Table 1. The Comparison of fusion results for “Users”

6.2 “Clocks” Images Fusion Experiment

To further verify the robustness of our method, we select multi-focus images to test, and comparing fusion results with other methods. Fusion effects are shown as Fig. 6. Figure 6(a) is the left-focus image of “Clocks”, the left clock looks like more clear than the right. Figure 6(b) is the right-focus image of “Clocks”, the right clock looks like more clear than the left. Fusing multi-focus images can get a full-focus image.

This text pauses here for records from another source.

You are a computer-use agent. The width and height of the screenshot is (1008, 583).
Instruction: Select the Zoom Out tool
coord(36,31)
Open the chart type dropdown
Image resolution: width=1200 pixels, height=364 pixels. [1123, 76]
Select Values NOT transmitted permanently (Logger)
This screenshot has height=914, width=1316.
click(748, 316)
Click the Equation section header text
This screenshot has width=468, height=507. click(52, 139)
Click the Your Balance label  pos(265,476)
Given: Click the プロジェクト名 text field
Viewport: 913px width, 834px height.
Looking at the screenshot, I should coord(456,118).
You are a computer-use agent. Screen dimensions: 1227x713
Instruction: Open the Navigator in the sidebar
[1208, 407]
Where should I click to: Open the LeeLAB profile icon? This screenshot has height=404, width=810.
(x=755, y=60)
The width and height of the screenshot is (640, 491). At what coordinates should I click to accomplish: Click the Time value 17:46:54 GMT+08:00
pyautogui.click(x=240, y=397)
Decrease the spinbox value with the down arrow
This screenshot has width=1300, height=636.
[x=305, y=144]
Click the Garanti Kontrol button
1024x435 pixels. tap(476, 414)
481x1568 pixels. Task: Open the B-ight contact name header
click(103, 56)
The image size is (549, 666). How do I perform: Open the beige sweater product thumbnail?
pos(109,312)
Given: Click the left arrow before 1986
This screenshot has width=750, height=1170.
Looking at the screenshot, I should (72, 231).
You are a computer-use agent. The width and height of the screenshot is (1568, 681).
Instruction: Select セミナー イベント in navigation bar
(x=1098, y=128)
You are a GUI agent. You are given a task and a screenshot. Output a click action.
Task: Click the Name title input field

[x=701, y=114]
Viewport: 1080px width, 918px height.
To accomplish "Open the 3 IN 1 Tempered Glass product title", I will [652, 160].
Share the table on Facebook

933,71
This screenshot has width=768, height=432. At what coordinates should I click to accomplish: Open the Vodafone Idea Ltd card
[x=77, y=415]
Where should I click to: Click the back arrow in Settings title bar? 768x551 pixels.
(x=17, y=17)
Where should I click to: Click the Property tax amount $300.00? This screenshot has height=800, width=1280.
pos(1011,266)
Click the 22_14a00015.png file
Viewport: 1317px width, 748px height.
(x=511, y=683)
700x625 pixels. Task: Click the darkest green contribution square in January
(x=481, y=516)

Figure 6(c) is the fusion result based on CS-max, Fig. 6(d) is the fusion result based on CS-sd, Fig. 6(e) is the fusion result based on traditional NSCT, Fig. 6(f) is the fusion result based on NSCT-SF-PCNN, and Fig. 6(g) is the result based on ours.

Fig. 6.
figure 6

“Clocks” images and fusion results.

From Fig. 6, Fig. 6(c) and (d) have obvious stripes, the contrast and brightness are poor. Figure 6(e) and (f) has similar visual effect, improving stripes effectively, and retaining focus areas of original images. Figure 6(g) is the result based on ours, the visual effect is best. The comparison of fusion results based on different methods are shown in Table 2. Object evaluation criteria based on our method are better than others, and the running time is only about 10 % of traditional NSCT.

Table 2. The Comparison of fusion results for “Clocks”

7 Conclusions

This paper takes the advantage of CS and DWNMF, to propose a novel NSCT image fusion algorithm, which can effectively reduce the high computational complexity. Firstly, we decompose original images by NSCT, to obtain the low-pass sub-band and band-pass sub-band. Then, adopting CS fusion strategy to fuse the band-pass sub-band with high complexity, meanwhile, DWNMF algorithm is used to fuse low-pass sub-band coefficients. At last, NSCT inverse transformation is employed to get the fusion image. In comparison with traditional NSCT fusion method, the proposed approach not only improves the quality and contrast of fused image, but also reduces the time consuming. However, looking for better image approximating forms, such as non-subsampled shearlet transform, to improve the fusion effect, is the important topic in the future.